Юрий Долгорукий ходил на Киев и сам претендовал на киевский престол, тогда как его сын Андрей вмешивался в общерусские дела, не покидая своей резиденции во Владимире, а если и ходил в походы, то на Новгород или на Волгу — на болгар. Он не считал нужным утвердиться в столь соблазнительном для родственников Киеве, но хотел, чтобы там сидел его человек. К неудовольствию родичей, Андрей старался манипулировать ими в своей игре.

Зато братьев и сыновей Андрей посылал в походы. Послал он их и на великого князя Киевского Мстислава в 1169 году.

В большом войске, сколоченном дипломатией Андрея Боголюбского, были и молодой князь Игорь Святославич с братом, были там сын и младший брат Андрея. Сам Андрей ждал вестей дома. Подступив к славному Киеву, князья начали осаду. Кияне твердо стояли за своего князя. Но в конце концов город пал, и Мстиславу еле удалось бежать. И тогда случилось дотоле небывалое на Руси, что говорит о явной моральной деградации русских князей: впервые Киев был взят как вражеский город и отдан на разграбление войску, наполовину состоявшему из степняков. Были сожжены церкви, даже знаменитый Киево-Печерский монастырь. Большинство населения было либо перебито, либо уведено в плен, и, как говорит летописец, «были в Киеве на всех людях стон и тоска, печаль неутешная и слезы непрестанные».

В последующие годы Киев возродился, но удар ему был нанесен непоправимый. Киев лишился роли главного города страны. Теперь он просто город, просто добыча, на него можно ходить походами и грабить, как любой другой. Степнякам с благословения христианских князей дозволено убивать, насиловать и грабить. С этого момента половцы смелее вмешиваются в русскую политику — за услуги им платят не только добром, но и кровью.

…По горящим улицам Киева проезжал на половецком коне девятнадцатилетний князь Игорь. Он был одним из победителей, он познал опасность и битву, он вкусил безнаказанность сильного.

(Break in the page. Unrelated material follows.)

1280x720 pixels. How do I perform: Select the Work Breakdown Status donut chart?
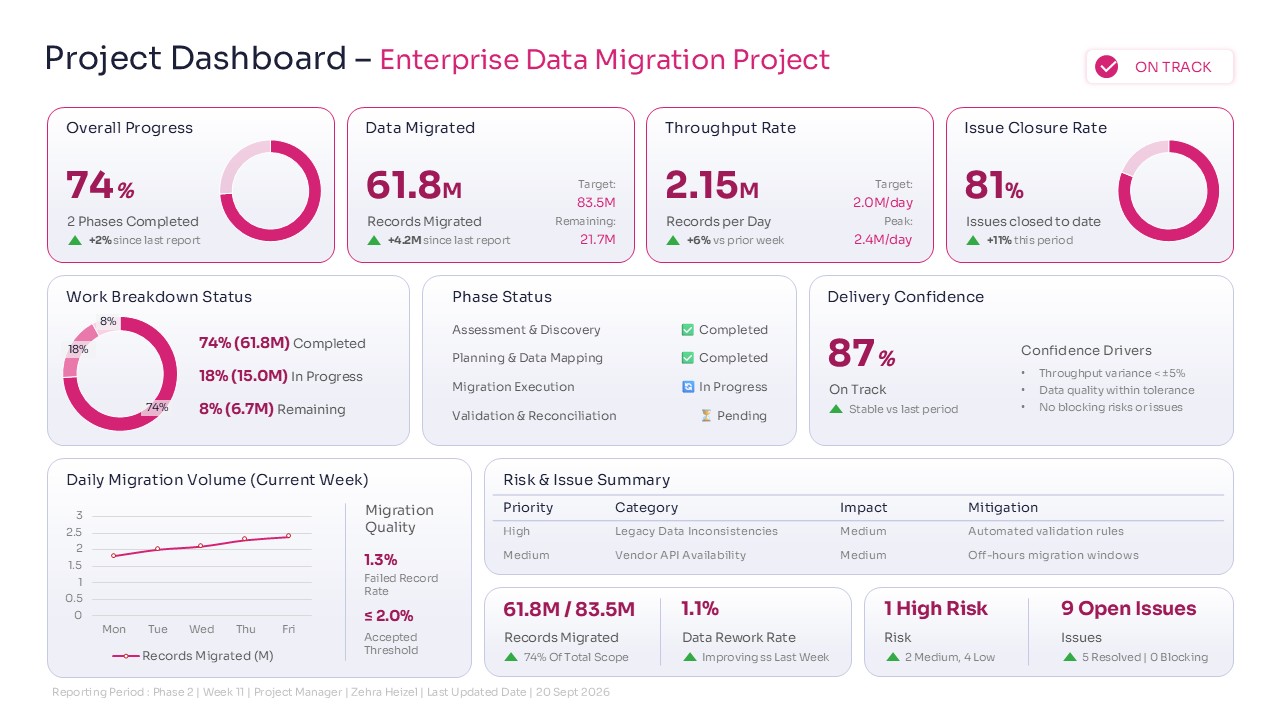pos(120,374)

Ведь и он с братом увозил из Киева обозы с добычей, награбленной в домах и церквах, его воины вели рабов: детей, женщин, мастеров — единоверцев и соотечественников. Нет никаких оснований полагать, что Игорь был лучше или совестливее других князей. Никто из победителей не выразил раскаяния, не услышал плач своих жертв. Это были последние уроки в школе, которую проходил Игорь. Они во многом определят его жизнь.

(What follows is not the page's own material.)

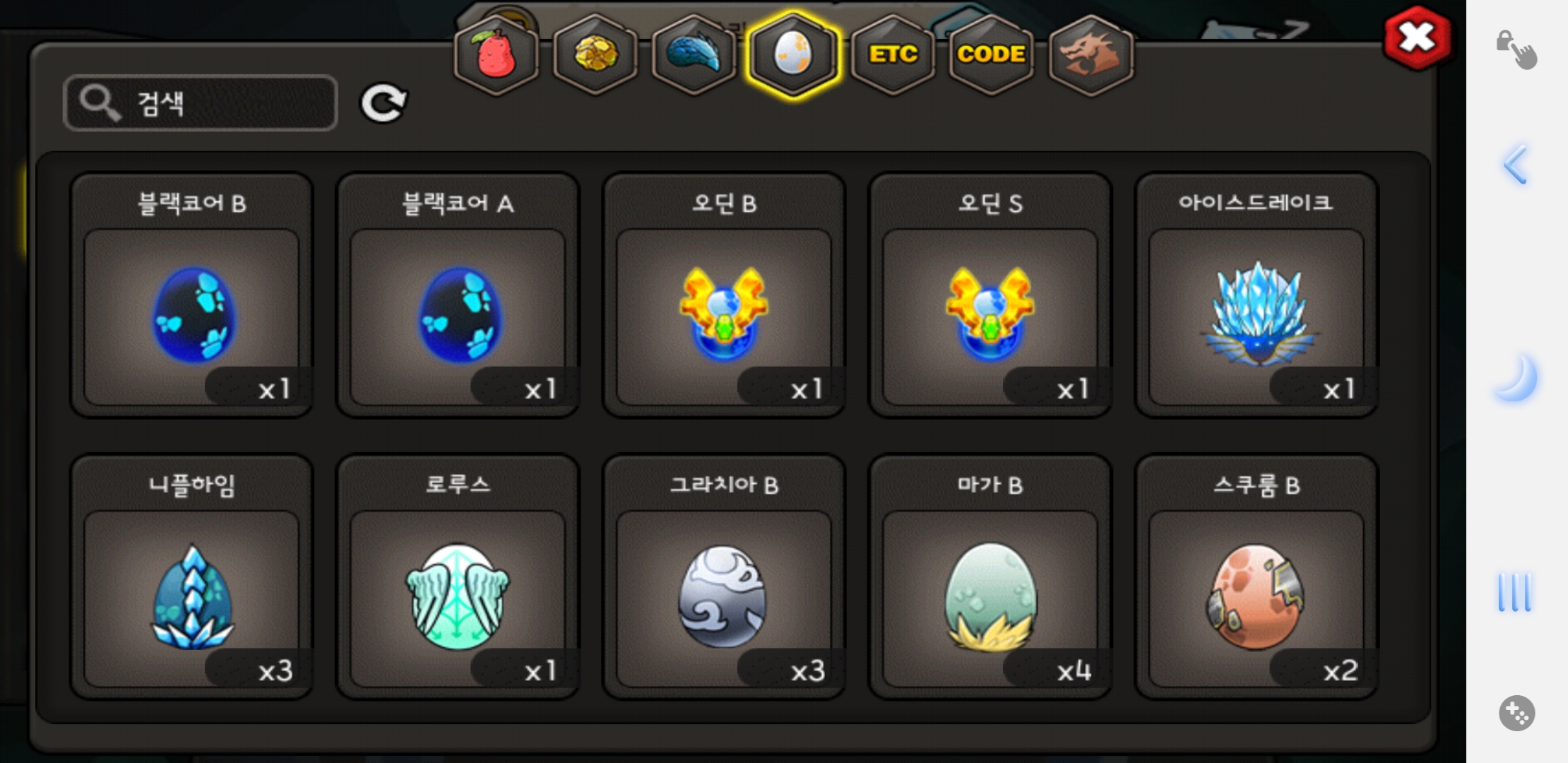
Task: Collapse sidebar with the blue back chevron
Action: 1516,164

Ближайшим последствием разгрома Киева было нарушение баланса сил в борьбе со Степью. В следующем году половцы снова пришли в окрестности Киева, и никто не смог их остановить. Затем Киев переменил властителя, и этот князь дозволил его ограбить хану Кончаку, своему родственнику и союзнику. Обобрав город, Кончак ушел в степь.

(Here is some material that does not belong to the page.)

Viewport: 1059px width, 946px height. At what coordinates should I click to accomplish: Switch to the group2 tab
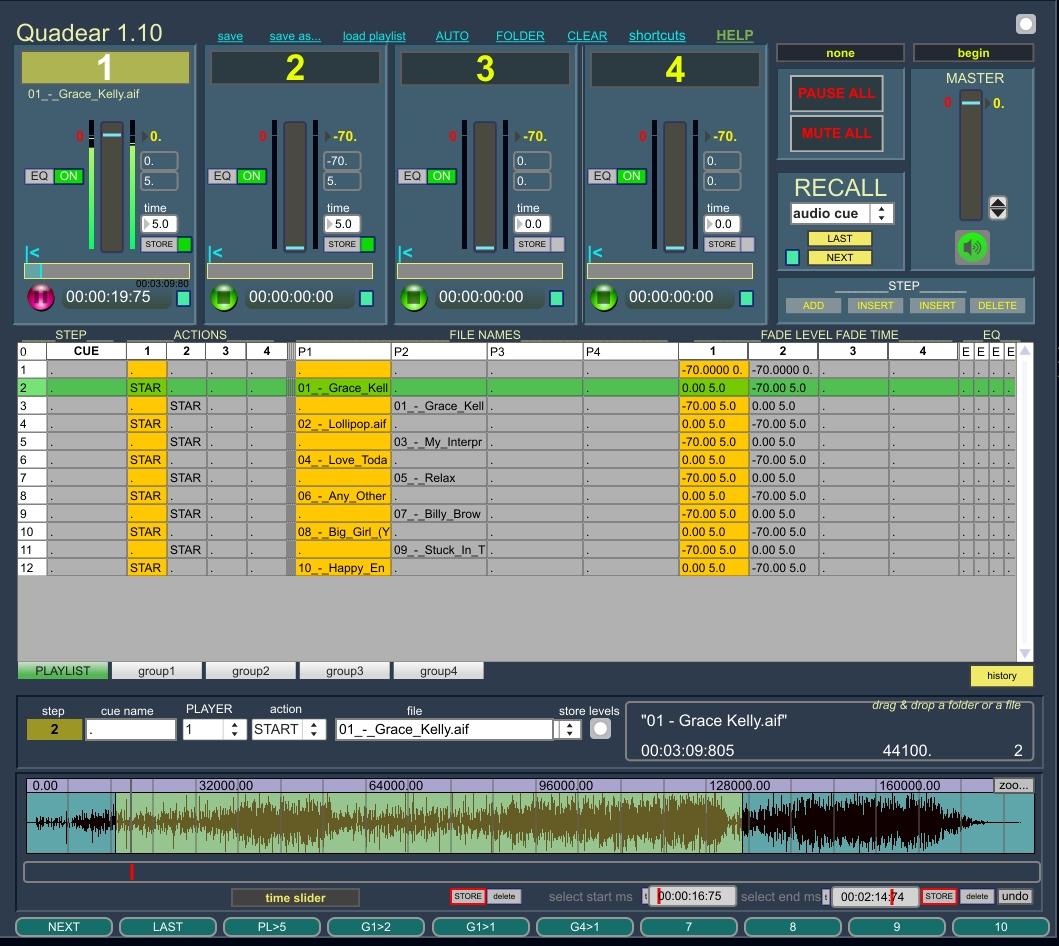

Один только князь Василько, которому принадлежал городок Михайлов, решил отомстить половцам. С небольшой дружиной он неожиданно напал на них на дневке, когда те отпустили своих коней пастись по береговым лугам. Отважный поступок этот был безрассуден. Силы Кончака были несоизмеримы с васильковской дружиной. Кончак разбил Василька, и тому с остатками дружины пришлось бежать в Михайлов. Половцы разграбили окрестности Михайлова, осадили сам городок, но взять его не смогли. И тогда киевский князь со всем своим войском пришел на подмогу к половцам. Михайлов был захвачен и сожжен.